El conductor lo negó frunciendo las cejas. Su expresión era rutinaria, abotargada. Todo el rato, con impaciencia, había estado haciendo girar una alianza en su dedo anular. A menudo, Martina se preguntaba qué verían otras mujeres en especímenes como aquél. Tampoco en esta oportunidad se le ocurrió una respuesta.
– Siento haberle entretenido.
– Para eso estamos.
– Es posible que tenga que convocarle para una rueda de reconocimiento.
– Ahí estaremos.
El conductor se encaminó hacia la puerta giratoria. Martina tomó algunas notas y volvió a acercarse a la recepción.
– Si es tan amable, ya puede anunciarme al señor Amandi.

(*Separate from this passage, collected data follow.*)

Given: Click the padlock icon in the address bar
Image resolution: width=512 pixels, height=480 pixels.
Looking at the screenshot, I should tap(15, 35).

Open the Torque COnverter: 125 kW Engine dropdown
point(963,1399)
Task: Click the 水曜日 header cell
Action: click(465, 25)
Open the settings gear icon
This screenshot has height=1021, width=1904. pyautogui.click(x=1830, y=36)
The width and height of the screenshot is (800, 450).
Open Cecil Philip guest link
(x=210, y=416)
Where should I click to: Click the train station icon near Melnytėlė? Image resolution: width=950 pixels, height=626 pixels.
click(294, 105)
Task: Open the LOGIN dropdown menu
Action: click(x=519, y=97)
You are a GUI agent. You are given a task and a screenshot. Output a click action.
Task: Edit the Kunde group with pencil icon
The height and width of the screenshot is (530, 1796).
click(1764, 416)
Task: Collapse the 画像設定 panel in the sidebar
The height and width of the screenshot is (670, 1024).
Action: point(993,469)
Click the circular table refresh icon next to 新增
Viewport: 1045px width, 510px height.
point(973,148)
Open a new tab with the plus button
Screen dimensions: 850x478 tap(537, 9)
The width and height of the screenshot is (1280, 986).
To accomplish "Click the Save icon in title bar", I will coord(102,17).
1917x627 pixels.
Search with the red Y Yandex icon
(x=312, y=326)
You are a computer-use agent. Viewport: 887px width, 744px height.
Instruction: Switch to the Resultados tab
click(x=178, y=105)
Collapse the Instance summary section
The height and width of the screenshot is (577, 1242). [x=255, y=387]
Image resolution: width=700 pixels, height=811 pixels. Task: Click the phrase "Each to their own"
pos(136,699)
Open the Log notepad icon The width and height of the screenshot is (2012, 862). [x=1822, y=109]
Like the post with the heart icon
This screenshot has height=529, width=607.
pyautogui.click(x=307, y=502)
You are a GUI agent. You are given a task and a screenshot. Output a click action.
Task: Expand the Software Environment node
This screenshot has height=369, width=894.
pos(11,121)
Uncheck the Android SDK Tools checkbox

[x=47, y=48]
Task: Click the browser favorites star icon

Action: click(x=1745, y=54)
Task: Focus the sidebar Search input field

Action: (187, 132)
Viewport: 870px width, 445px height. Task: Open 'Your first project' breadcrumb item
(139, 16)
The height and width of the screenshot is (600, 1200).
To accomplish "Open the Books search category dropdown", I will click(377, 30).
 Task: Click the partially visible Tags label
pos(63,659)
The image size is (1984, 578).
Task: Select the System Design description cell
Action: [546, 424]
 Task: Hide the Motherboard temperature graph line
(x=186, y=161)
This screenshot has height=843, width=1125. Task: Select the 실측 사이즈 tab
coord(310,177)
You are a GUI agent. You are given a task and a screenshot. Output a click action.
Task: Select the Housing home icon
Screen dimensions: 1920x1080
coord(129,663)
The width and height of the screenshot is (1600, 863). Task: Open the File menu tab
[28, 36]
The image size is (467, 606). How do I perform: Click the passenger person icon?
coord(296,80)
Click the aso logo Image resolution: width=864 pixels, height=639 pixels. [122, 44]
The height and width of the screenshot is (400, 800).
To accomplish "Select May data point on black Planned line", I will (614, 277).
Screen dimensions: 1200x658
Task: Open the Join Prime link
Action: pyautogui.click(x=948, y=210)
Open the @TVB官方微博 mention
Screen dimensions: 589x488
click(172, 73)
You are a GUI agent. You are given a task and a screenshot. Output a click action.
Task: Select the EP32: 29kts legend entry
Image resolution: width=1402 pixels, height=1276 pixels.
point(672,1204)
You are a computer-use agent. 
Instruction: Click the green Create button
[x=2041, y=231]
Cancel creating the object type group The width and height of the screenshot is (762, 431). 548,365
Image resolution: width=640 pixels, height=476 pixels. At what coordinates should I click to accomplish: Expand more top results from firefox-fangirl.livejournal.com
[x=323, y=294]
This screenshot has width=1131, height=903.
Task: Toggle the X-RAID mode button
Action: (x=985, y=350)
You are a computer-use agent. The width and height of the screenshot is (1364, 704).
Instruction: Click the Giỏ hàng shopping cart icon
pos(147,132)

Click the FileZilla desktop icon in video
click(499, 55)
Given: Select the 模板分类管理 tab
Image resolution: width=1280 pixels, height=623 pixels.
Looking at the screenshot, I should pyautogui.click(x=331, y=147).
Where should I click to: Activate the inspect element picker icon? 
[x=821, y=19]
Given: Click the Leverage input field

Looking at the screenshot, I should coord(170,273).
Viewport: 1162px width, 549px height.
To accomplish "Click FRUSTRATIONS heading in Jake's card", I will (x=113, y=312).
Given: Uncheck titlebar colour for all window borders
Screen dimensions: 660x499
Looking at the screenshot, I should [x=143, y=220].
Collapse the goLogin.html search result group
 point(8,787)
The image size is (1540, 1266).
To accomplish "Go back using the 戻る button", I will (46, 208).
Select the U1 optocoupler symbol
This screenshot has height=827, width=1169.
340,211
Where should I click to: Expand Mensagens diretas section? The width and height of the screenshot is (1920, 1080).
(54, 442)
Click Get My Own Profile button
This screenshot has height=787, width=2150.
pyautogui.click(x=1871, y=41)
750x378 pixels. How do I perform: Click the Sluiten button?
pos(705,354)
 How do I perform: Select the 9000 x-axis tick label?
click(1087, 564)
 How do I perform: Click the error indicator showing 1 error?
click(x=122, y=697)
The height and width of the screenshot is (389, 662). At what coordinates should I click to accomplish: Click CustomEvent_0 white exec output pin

– ¿Desea que baje? -le consultó el conserje. -Pregúntele si puedo subir a su habitación. A través del teléfono interior, la voz de Maurizio sonó tomada, pero no era el sueño lo que impregnaba su tono. Aceptaba la visita, naturalmente.
– El señor Amandi la espera -indicó el conserje-. Suite Presidente. Ultima planta, junto al Spa.